-- Consigne --
Recopiez mot pour mot le passage de la critique de Silent Hill 2 qui va de « Je pourrais faire » à « semblent sans limites. », ces deux extrémités comprises.

Silent Hill 2, j'y ai joué, enfin. Quel curieux mélange de déception et de fascination m'envahit.
Je pourrais faire une blague sur la distance d'affichage ridicule, sachant que si le jeu ne vous permet pas de voir à plus de deux mètres devant vous dans le brouillard, c'est exprès. Et au fond, tout tourne autour de ça : une forme d'ascèse. Il y a beaucoup de leçons à en tirer aujourd'hui, que les possibilités vidéoludiques semblent sans limites.
L'univers, bizarrement, est bien moins riche que le premier opus. Beaucoup d'ambiance ici, mais une mythologie qui ne reste qu'à l'état d'ébauches : on rencontre des personnages inquiétants, mais ils ne semblent pas liés entre eux de manière aussi cohérente que dans le 1 : la ville rend juste les gens fous, voilà tout.
L'action est également moins trépidante, et le système de la sirène qui fait apparaître la face sombre de la ville n'est au fond que peu exploité. Quant au principal antagoniste, Pyramid Head, sa dernière confrontation est quelque peu décevante. On ne trouvera pas non plus de moment d'horreur indicible, comme les écoliers zombis qu'il fallait tuer dans le 1 (un moment que quiconque a joué au 1 en version US se rappelle).

-- Données brutes --
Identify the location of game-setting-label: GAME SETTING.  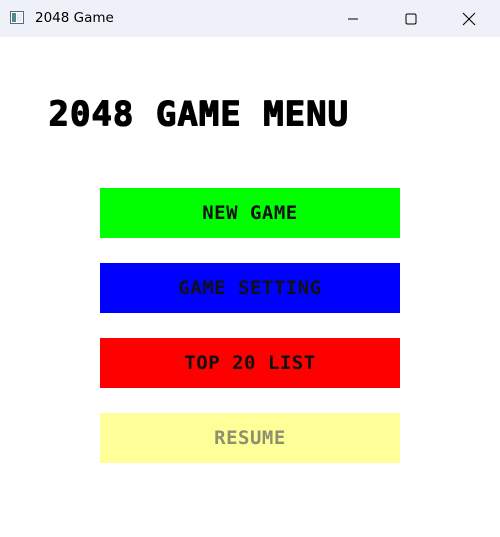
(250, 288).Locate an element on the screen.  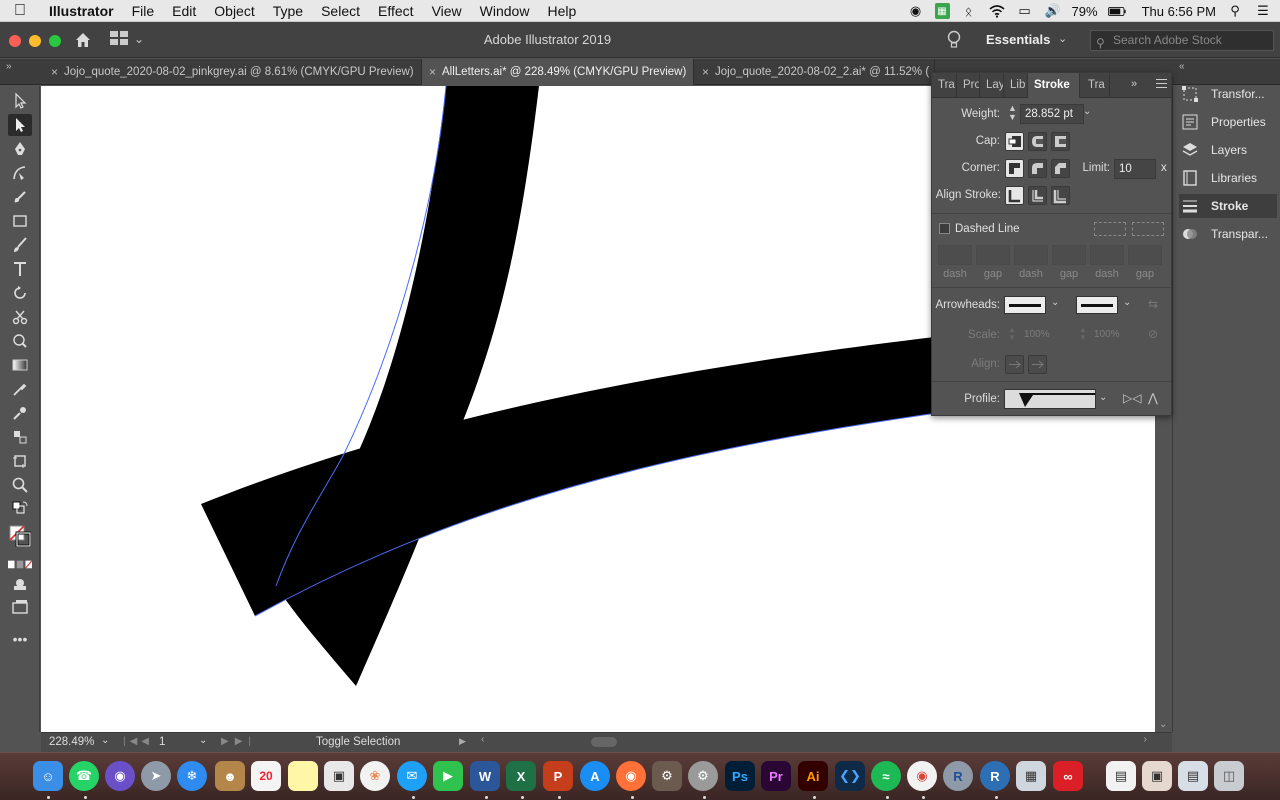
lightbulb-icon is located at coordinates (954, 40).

-- Réponse --
Je pourrais faire une blague sur la distance d'affichage ridicule, sachant que si le jeu ne vous permet pas de voir à plus de deux mètres devant vous dans le brouillard, c'est exprès. Et au fond, tout tourne autour de ça : une forme d'ascèse. Il y a beaucoup de leçons à en tirer aujourd'hui, que les possibilités vidéoludiques semblent sans limites.